What was the building like in its high school days? For the 1918 yearbook, Senior Mary Irene Darrow wrote this ode to the building she was about to leave for the adult world beyond.
“The dear old O.H.S. is a beautiful red brick building situated on the corner of Cherry street and St. Louis road. It is surrounded by a terraced lawn, containing beautiful flower beds and lovely shade trees. In the front of the building are spotless white cement walks, in the rear and on the sides, cinder walks. To the south of the building is the playground with a complete playground apparatus, and along its edge runs a little babbling brooklet.

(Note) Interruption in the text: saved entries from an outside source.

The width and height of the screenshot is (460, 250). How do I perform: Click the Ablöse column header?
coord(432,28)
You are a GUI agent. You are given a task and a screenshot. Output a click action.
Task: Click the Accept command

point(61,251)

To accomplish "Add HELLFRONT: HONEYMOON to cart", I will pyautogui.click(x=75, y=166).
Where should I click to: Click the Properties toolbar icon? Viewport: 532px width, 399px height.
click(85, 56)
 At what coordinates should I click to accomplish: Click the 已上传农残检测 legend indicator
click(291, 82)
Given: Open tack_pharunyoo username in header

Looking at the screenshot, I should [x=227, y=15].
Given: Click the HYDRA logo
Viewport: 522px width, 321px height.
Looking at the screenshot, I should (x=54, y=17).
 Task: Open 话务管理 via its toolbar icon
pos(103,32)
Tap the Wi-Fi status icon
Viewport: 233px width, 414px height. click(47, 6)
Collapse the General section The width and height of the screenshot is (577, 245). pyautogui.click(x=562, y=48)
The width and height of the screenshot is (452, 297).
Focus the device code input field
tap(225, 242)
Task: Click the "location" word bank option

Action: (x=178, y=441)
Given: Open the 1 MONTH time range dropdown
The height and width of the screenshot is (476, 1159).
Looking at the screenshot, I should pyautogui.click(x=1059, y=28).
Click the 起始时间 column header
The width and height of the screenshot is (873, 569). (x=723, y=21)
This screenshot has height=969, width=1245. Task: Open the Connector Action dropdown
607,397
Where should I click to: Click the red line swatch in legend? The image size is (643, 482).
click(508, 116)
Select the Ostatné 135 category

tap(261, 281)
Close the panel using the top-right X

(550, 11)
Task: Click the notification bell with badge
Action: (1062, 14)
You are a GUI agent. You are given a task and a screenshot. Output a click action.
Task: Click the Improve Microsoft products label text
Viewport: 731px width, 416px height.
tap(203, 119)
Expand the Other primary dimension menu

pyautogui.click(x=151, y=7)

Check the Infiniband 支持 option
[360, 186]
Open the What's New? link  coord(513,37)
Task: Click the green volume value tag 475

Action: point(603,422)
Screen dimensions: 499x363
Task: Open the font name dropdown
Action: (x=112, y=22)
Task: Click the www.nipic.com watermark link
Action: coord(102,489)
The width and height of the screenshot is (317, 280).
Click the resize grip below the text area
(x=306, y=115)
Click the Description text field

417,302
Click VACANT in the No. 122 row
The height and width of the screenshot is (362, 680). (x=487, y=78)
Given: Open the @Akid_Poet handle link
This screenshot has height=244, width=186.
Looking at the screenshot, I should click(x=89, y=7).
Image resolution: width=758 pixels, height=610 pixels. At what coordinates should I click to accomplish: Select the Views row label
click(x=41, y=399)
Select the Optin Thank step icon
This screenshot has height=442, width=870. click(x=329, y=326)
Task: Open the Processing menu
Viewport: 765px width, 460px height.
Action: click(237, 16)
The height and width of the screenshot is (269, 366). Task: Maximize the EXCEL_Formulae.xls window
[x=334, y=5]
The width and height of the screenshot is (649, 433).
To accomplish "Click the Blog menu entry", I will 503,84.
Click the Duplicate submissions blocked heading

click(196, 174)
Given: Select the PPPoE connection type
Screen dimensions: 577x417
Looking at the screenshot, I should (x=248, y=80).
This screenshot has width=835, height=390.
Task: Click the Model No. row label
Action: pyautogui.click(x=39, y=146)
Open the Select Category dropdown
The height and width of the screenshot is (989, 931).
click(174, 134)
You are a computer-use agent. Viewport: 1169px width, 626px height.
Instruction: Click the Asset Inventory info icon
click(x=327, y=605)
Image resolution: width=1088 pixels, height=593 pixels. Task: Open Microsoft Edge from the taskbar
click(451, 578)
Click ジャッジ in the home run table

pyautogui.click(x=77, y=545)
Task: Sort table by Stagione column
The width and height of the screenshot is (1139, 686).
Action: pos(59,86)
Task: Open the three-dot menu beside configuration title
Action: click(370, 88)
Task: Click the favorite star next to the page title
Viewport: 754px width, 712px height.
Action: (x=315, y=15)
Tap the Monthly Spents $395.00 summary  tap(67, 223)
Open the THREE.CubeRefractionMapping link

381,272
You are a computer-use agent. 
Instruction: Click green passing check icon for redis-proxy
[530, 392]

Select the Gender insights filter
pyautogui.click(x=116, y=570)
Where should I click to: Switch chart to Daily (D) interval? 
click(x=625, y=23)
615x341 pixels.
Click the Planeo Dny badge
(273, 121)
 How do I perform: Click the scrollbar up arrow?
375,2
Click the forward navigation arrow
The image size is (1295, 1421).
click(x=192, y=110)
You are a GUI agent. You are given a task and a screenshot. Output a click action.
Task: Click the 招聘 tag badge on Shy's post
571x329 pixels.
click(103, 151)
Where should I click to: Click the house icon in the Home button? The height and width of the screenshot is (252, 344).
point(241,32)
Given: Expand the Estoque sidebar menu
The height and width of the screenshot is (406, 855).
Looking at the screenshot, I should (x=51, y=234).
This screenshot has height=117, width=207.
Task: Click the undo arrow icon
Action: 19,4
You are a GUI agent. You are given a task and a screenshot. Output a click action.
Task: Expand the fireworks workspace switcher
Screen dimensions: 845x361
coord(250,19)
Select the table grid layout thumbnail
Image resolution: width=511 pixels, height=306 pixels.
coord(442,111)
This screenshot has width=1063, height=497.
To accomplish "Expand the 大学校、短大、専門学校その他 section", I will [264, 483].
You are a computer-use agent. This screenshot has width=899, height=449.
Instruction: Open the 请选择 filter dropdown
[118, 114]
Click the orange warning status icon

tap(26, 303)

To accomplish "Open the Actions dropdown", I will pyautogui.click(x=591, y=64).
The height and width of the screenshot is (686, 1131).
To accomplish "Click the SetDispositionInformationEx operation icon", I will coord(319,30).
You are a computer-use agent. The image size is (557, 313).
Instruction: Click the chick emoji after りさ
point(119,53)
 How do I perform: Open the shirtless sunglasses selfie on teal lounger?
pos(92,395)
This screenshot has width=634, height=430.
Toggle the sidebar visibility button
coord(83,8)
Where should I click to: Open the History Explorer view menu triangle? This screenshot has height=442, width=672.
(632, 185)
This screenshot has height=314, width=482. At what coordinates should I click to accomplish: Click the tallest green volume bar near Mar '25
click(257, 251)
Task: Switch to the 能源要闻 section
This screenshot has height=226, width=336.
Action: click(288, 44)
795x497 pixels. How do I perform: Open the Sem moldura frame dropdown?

“The building itself is a huge red brick edifice consisting of thirty-five rooms, on the basement floor fifteen, first floor nine, second ten, and one on the third floor.
“The auditorium which is situated on the second floor is a spacious hall containing eighty-four desks. In the front of the room is the desk of the professor who daily drills the lessons into some poor mortal’s sleepy head. The walls on both sides are lined with picturesque and enlightening pictures, some of them being, ‘Wood Nymphs,’ ‘Sir Galahad,’ ‘The Gleaners,’ ‘Stag at Bay,’ ‘Shakespeare’s Birth Place,’ and ‘Aurora.’
“From the ceiling beautiful cut glass chandeliers and gold fixtures are suspended. A magnificent mahogany piano stands to the left front and near it a library table and chair of the same costly wood.
“Passing on to the back of the room we find a stand containing a set of encyclopedias, a dictionary and a Century Book of Facts. In this place many hours of diligent study are passed by the knowledge-seeking students. We now pass a row of six windows glistening like mirrors. In the corner opposite the encyclopedia stand is an enormous glass bookcase filled with historical reference books of every description.
“Another item worthy of note in this renowned hall of learning is the waste basket which will hold nearly a ton of waste paper and pencil shavings. Also along the ledge of the blackboard are shields, cups, medals and prizes of all kinds won by our athletes.
“Passing out into the hall we espy a white marble drinking fountain from which the water rushes; and playing around the base are silver and goldfish. A door opening to the right of this leads us into the spacious library. The walls are lined with book cases filled with the best of books and in the center of the room is a table covered with the latest magazines, papers and pamphlets. The telephone is also in this room and here many a pleasant little chat takes place with no one but the librarian to hear.
“A door opening to the left of the fountain leads us into the office, that sanctified spot. What tremors we feel as we enter! We tarry but a short time for we feel that we are trespassing. There are also many other places of interest, but the most important have been described.”
75 years ago, June 3, 1948
The thirty-third annual commencement exercises of the St. Clair County rural and village public schools will be held Friday afternoon at 2 o’clock in the auditorium of Belleville Township High School. The commencement program and list of graduates was announced by County Superintendent of Schools Clarence D. Blair. The program will open with music by the Caseyville grade school band under the direction of Carl Von Brock. Dr. Charles A. Lee, professor of education of Washington University, St. Louis, will be the commencement speaker. The presentation of diplomas will be made by Supt. Blair. (The schools represented were Shiloh Village, Central, Black Jack, Oak Hill, Richwood, Enterprise, Bethel, Pontiac, Grant, and Union Hill.)
50 years ago, May 31, 1973
An agreement between City of O’Fallon officials and the rural Fire District on the construction of a fire engine building on Highway 50 near the old Terminal railroad crossing was reached and is expected to be approved by the City Council. The fire engine building will provide two pieces of fire fighting equipment on the south side of the railroad tracks. Work on the new building should be started soon and completion within two months. The city acquired the ground from the State of Illinois. The land was part of a state highway right of way no longer needed. When the need for an additional fire engine building was determined the city agreed to lease the site to the rural district that has its own tax rate. The fire department is supported by local tax funds, rural district taxes and the efforts of the volunteer fire department. The same personnel serve both the city and rural areas. (The new fire station at Route 50 and West Third Street opened in the summer of 1974.)